Segment Start: Provided information

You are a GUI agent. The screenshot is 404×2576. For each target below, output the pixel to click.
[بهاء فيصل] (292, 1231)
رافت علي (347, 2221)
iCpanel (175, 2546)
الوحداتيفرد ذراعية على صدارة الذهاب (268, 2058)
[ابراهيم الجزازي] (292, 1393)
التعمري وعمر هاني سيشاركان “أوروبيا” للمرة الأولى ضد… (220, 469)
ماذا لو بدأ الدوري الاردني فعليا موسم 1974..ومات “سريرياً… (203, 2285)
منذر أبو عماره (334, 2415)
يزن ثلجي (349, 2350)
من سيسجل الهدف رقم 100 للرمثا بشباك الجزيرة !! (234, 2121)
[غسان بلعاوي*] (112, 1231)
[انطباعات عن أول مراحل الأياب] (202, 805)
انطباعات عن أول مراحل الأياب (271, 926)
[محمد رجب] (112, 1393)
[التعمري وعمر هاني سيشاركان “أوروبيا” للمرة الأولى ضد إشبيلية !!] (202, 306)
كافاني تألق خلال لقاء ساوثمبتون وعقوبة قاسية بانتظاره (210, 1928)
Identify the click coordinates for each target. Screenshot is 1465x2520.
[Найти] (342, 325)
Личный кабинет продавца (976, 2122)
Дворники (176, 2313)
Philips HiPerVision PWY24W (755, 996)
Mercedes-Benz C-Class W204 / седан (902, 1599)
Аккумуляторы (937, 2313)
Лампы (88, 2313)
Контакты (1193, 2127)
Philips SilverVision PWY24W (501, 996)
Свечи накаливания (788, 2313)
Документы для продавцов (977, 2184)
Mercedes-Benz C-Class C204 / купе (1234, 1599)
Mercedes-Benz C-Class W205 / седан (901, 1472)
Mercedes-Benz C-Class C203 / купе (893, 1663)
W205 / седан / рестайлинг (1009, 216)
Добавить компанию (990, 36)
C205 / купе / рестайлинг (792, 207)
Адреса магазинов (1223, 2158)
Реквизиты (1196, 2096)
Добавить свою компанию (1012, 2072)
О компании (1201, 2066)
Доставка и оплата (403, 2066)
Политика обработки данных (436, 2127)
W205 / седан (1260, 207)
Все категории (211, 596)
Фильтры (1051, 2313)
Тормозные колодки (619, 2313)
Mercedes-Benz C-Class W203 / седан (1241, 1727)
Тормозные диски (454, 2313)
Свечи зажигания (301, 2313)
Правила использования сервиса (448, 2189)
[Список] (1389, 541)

Segment End: Provided information

- _Task brief_:
Reproduce exactly the section above that begins at the line containing "رافت علي (347, 2221)" and ends at the line containing "ماذا لو بدأ", leaving out all other lines.

- _Result of the exercise_:
رافت علي (347, 2221)
iCpanel (175, 2546)
الوحداتيفرد ذراعية على صدارة الذهاب (268, 2058)
[ابراهيم الجزازي] (292, 1393)
التعمري وعمر هاني سيشاركان “أوروبيا” للمرة الأولى ضد… (220, 469)
ماذا لو بدأ الدوري الاردني فعليا موسم 1974..ومات “سريرياً… (203, 2285)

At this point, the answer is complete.